Der Blick aufs morgensonnenbeschienene Padula ist wunderbar, die Atmosphäre auf dem weiten grünen Platz freundlich und wir trödeln bis zum frühen Nachmittag, bis wir aufbrechen. Das Abendessen, welches allen Übernachtungsgästen angeboten wird, man aber nicht "buchen" muss, gilt als Standplatzgebühr – fairer geht's nicht, selbst für Fattore Amico Maßstäbe ein super Deal.

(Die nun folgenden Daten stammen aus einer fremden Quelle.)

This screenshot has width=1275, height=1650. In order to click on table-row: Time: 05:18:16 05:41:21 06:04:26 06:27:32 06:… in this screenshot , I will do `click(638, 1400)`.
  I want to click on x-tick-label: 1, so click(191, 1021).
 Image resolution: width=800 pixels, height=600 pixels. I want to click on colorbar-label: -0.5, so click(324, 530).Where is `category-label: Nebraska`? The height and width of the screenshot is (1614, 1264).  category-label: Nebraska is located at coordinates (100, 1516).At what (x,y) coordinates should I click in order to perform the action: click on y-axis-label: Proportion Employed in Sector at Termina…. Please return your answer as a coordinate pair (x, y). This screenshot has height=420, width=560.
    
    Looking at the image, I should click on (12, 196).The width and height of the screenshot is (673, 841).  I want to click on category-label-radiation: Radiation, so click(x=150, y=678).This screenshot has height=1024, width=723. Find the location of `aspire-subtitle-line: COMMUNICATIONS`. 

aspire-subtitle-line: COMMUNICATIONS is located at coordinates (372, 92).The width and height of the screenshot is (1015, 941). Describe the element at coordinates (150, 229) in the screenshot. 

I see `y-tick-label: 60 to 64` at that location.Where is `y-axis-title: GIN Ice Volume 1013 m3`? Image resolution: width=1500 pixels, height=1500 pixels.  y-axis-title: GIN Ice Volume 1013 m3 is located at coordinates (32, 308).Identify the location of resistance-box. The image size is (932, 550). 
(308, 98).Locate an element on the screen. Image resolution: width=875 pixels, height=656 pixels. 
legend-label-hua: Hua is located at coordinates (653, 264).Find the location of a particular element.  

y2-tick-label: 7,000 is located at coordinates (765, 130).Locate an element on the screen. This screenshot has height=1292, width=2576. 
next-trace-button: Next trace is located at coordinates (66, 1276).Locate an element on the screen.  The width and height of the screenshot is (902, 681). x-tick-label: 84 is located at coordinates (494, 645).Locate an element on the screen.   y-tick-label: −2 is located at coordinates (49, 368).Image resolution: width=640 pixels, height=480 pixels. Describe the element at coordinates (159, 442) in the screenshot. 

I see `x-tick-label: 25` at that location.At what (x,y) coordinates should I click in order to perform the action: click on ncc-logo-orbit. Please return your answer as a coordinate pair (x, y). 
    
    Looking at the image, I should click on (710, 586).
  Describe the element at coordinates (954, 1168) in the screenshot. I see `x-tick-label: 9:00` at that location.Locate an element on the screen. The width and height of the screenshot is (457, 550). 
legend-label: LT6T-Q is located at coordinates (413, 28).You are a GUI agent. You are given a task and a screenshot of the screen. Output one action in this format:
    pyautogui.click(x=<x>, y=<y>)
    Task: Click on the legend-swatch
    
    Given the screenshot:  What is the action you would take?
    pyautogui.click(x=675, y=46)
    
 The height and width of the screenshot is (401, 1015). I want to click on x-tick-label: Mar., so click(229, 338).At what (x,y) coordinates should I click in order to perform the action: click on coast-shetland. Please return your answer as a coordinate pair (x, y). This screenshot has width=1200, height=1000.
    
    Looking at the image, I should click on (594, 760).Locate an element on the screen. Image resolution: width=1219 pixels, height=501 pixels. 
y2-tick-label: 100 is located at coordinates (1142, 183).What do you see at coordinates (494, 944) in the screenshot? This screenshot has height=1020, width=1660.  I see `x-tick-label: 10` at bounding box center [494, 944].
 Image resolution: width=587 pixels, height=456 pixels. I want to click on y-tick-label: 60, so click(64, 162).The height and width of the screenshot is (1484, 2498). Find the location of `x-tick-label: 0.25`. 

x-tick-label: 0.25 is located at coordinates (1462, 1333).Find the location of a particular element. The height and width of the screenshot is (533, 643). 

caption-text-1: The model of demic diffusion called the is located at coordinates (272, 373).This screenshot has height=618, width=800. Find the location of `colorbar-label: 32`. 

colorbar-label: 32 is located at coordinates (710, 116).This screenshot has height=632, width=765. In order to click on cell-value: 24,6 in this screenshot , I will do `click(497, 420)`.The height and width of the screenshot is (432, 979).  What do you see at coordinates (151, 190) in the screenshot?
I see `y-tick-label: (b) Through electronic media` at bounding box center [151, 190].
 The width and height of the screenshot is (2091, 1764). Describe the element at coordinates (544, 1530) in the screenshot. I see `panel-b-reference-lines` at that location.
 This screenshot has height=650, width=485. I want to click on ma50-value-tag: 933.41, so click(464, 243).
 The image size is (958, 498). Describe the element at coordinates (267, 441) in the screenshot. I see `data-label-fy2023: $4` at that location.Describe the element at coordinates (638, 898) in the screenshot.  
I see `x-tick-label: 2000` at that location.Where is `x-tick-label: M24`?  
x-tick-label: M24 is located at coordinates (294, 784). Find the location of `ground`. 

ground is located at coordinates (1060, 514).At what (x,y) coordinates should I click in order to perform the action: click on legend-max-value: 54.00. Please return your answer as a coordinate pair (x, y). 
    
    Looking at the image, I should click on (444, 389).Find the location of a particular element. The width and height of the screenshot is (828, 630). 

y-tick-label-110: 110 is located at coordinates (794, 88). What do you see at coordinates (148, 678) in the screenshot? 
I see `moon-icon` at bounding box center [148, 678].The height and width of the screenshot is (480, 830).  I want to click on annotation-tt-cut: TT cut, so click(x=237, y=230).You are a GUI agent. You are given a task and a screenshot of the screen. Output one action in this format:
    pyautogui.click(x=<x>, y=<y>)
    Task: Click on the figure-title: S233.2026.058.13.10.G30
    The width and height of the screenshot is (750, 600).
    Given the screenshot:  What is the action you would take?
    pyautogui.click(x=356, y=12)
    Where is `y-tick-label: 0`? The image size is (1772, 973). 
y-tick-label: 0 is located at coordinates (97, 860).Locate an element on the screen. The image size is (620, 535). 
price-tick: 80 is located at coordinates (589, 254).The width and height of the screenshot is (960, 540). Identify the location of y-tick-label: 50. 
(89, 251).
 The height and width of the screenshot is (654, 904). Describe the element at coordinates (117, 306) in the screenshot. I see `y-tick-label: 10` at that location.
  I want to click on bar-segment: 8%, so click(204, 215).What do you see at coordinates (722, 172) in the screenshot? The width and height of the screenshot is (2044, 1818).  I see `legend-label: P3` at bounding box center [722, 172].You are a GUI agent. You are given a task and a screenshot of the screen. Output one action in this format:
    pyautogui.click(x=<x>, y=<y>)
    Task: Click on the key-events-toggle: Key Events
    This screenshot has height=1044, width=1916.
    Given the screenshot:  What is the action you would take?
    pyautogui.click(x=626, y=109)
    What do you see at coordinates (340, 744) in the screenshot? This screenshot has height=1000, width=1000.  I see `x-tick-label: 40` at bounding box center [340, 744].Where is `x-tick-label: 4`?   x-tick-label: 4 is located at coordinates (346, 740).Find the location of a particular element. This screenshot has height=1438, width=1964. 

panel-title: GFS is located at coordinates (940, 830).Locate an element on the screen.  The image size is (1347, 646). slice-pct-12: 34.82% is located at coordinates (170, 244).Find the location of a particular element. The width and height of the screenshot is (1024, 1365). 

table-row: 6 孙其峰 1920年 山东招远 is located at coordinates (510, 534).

Denn das Essen ist gut und reichlich, wobei wir schon zwei Gänge weglassen.

Unser einziger Mitcamper, ein freundlicher Weilheimer mit Hund ist bereits um 9 Uhr morgens startklar und auch der Besitzer fährt kurz drauf winkend an uns vorbei, so haben wir mal wieder den Ort für uns alleine.

Irgendwann reißen wir uns dann aber doch los und verlassen den Cilent, lassen ihn quasi links liegen und queren auf die andere Meerseite zum Gargano Nationalpark. Und erleben irgendwo im Nirgendwo eine Verkehrskontrolle von schneidigen Carabinieri mit Maschinengewehr.

1 Kommentar

  1. Silvia Brunner sagt: Antworten

    Na, das war ja wieder mal ein besonders hübsches Plätzchen. Und erst das Abendessen!